En effet, notre façon d’enseigner est remise en question, ne serait-ce que parce qu’une écrasante majorité d’élèves l’utilise déjà massivement. N’en déplaise à nos détracteurs, côtoyant la jeunesse au quotidien, nous sommes souvent très à la page des innovations.
L’évaluation n’est que la partie émergée de l’iceberg de l’IA qui percute le monde de l’éducation. Finis, les devoirs-maison notés, à moins de ruser, car quelques lignes de prompt suffisent désormais à générer un devoir … Adieu les heures de cours sacrifiées alors aux évaluations, au détriment des heures d’enseignement. Finis, les exposés, sauf à n’évaluer que la prestation orale : en moins de 5 minutes les élèves génèrent le contenu et le support de leur exposé. Ils n’ont plus besoin de réfléchir, plus besoin d’effectuer des recherches, plus besoin de savoir utiliser Word ou Power point. Sans parler de la triche ! Des sondages montrent qu’un quart des étudiants utilise l’IA pour réussir un examen. Les effets de l’onde de choc de l’IA sont innombrables.
Les professeurs du secondaire doivent donc repenser l’évaluation, la pédagogie et la formation à l’usage critique des outils numériques. Ce défi majeur pourrait être le point de départ d’une réflexion profonde sur notre modèle éducatif, d’autant que les avancées en neurosciences des dernières décennies nous avaient déjà donné pas mal de grain à moudre. Mais encore une fois les professeurs ne voient rien que le soleil qui poudroie et l’herbe qui verdoie.
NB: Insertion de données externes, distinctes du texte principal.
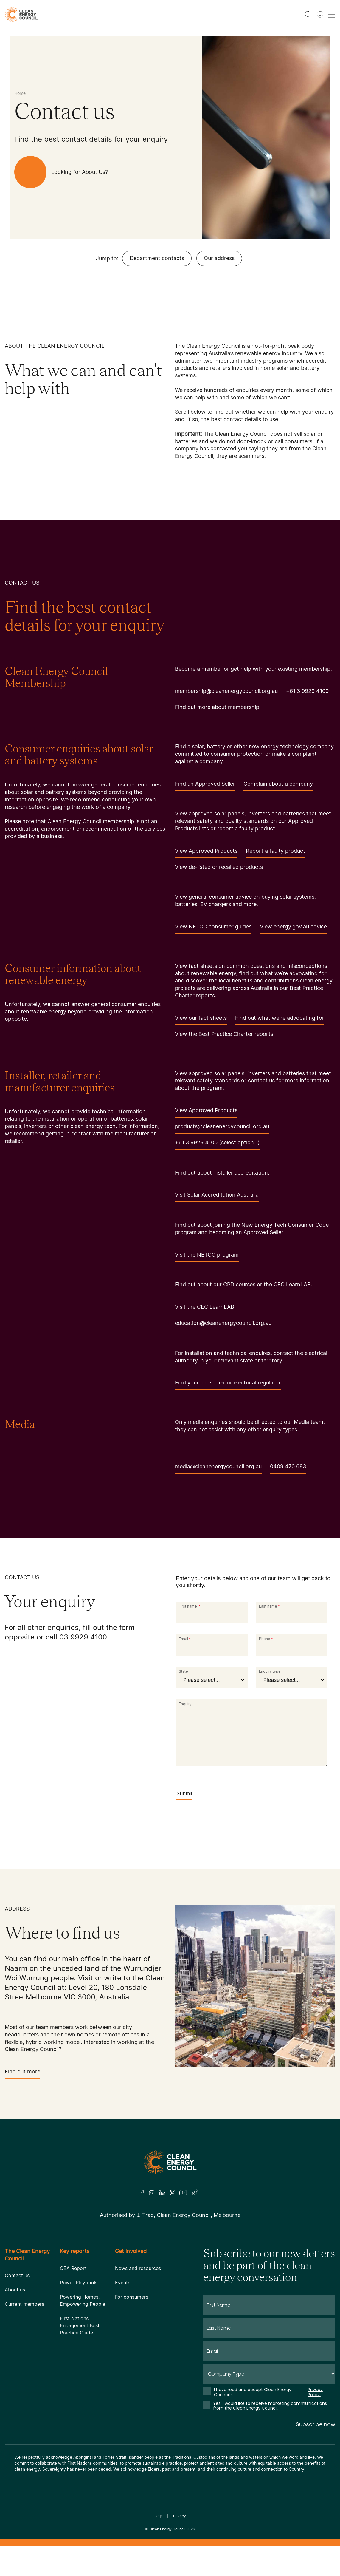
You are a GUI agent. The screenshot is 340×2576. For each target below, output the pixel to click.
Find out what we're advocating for (279, 1020)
Le Littré nous apprend que le verbe poudroyer signifie « remplir de poussière ». C’est exactement ce que fait encore une fois le Ministère de l’Education Nationale : il saupoudre les enseignants de micro-actions, comme les modules en auto-formations sur Magistère à faire sur leur temps libre, des formations auxquelles les enseignants du privé ont du mal à accéder car ils doivent être devant leur classe… Mais c’est de la poudre aux yeux tant que des moyens essentiels n’auront pas été réellement dégagés pour permettre aux enseignants de se former sérieusement.
Se former exige du temps. Du temps pour assister aux formations, mais aussi du temps de travail personnel pour assimiler les nouvelles connaissances et encore du temps pour les transposer dans nos pratiques éducatives qu’il nous faut repenser. Oserais-je ajouter du temps pour faire un bilan en équipe de nos expérimentations et évaluer un tant soit peu objectivement leurs résultats ?
Or, les enseignants n’ont plus de temps. Plus de temps parce qu’ils croulent sous l’accumulation des tâches administratives. Plus de temps parce qu’ils s’adaptent déjà à l’hétérogénéité croissante des classes. Plus de temps parce qu’ils cumulent les Pacte, ISOE, HSE, HSA pour pouvoir survivre.
Avec une rémunération stagnante depuis plus de vingt ans et largement en deçà des autres cadres A de la fonction publique, les enseignants ont prouvé sans relâche qu’ils pouvaient s’adapter aux nouveaux enjeux sociétaux, aux nouveaux publics. Qu’on leur donne enfin les moyens de se saisir de ces nouveaux enjeux pour repenser l’enseignement. Ce sont eux les professionnels de l’éducation, à la fois intellectuels spécialistes de leur discipline et artisans de la transmission d’un être humain à un autre être humain.